Load AG_NEWS dataset and set up the tokenizer and encoder pipeline.

Do NOT modify.
"""

train_data, test_data = torchtext.datasets.AG_NEWS(root='./data')

tokenizer = get_tokenizer('basic_english')

def tokens(data_iter):
    for _, text in data_iter:
        yield tokenizer(text)

encoder = build_vocab_from_iterator(tokens(train_data), specials=["<unk>"])
encoder.set_default_index(encoder["<unk>"])

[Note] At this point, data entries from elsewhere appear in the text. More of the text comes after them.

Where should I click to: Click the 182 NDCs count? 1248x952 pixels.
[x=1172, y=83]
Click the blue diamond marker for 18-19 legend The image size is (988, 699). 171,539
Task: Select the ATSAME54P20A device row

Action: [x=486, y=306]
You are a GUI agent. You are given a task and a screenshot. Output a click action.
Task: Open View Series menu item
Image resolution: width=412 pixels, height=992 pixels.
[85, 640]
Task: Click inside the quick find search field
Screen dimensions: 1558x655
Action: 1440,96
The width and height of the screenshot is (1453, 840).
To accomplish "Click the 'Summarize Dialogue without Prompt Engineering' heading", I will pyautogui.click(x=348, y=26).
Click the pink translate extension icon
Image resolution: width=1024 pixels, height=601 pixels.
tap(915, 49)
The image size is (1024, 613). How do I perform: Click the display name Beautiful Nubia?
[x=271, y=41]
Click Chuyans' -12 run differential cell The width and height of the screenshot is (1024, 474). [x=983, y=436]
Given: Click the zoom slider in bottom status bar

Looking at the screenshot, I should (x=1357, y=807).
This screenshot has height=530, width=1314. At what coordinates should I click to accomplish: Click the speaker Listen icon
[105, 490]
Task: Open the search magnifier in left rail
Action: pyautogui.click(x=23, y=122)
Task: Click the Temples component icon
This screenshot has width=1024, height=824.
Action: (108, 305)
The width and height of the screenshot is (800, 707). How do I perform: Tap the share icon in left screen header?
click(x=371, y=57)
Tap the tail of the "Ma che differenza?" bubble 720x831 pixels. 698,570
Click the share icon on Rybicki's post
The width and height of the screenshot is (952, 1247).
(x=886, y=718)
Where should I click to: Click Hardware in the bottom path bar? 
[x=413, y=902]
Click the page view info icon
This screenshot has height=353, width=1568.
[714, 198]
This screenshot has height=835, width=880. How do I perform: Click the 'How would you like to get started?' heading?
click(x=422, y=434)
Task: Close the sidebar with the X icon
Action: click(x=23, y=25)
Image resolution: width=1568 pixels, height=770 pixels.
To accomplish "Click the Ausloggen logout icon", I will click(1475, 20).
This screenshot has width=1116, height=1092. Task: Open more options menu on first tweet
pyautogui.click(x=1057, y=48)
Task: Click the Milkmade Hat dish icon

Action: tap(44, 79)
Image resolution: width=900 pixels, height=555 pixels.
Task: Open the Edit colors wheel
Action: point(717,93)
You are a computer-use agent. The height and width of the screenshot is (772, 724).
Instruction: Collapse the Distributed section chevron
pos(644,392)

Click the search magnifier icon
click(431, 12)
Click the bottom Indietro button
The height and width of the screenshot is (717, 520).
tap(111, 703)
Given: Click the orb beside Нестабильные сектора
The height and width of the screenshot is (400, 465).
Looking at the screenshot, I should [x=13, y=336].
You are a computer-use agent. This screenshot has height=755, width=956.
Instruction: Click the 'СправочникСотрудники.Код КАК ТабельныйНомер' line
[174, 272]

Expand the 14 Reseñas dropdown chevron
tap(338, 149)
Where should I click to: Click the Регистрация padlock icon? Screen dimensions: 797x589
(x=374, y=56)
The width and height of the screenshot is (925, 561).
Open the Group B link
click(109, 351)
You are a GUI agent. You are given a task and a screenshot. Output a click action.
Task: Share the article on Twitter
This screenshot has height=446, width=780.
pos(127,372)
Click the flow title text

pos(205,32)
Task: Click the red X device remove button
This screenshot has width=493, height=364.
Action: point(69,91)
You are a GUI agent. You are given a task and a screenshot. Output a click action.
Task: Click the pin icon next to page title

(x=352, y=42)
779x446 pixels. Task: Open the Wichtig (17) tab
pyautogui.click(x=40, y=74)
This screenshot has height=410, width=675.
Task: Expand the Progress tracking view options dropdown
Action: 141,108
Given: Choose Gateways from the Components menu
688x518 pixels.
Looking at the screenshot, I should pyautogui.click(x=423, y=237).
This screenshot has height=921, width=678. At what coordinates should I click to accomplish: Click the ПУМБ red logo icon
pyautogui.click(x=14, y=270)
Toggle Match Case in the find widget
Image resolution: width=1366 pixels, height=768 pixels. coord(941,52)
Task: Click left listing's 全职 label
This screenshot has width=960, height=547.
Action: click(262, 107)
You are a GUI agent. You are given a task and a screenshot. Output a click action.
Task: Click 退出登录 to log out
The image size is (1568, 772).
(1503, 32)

text_pipeline = lambda x: encoder(tokenizer(x))
label_pipeline = lambda x: int(x) - 1

In [None]:
def collate_batch(
    batch: List[Tuple[int, str]]
    ) -> Tuple[torch.Tensor, torch.Tensor, torch.Tensor]:
    """
    Creates a batch of encoded text, label and token length tensors.

    Question (a)
    - The input texts in the batch have different lengths.
    - Complete your code to make them have same length using their average.
    - This means that the length of token sequence in each batch is determined by
      the average of token length of all sequences in each batch.
    - Text tensors are stacked with dimension of (TOKEN_LENGTH, BATCH),
      for easier process in RNN model.
    - Token length tensors are used to index the last valid hidden token for classification.

    Args:
      batch: list of tuples, each containing an integer label and a text input.
      - ex) [(3, "Wall St. Bears..."), (4, "Comtes, Asteroids and ..."), ...]
      - number of tuples in the list is same as BATCH SIZE.

    Returns:
      text_list: batch of encoded long type text tensors with size (TOKEN_LENGTH, BATCH)
      label_list: batch of label tensors with size (BATCH)
      len_list: batch of token length tensors with size (BATCH)
    """

    ##### YOUR CODE #####
    text_list, label_list, len_list = [], [], []
    for (_label, _text) in batch:
        label_list.append(label_pipeline(_label))
        processed_text = torch.tensor(text_pipeline(_text), dtype=torch.long)
        text_list.append(processed_text)
        len_list.append(processed_text.size(0))
        
    avg_len = int(sum(len_list) / len(len_list))
    text_list = torch.stack([F.pad(text, (0, 0, 0, avg_len - text.size(0))) for text in text_list])
    len_list = torch.tensor(len_list, dtype=torch.long)
    
    text_tensor = torch.stack(text_list, dim=1)
    label_tensor = torch.tensor(label_list, dtype=torch.long)
    len_tensor = torch.stack(len_list, dim=0)
    
    assert text_list.size(1) == len(batch)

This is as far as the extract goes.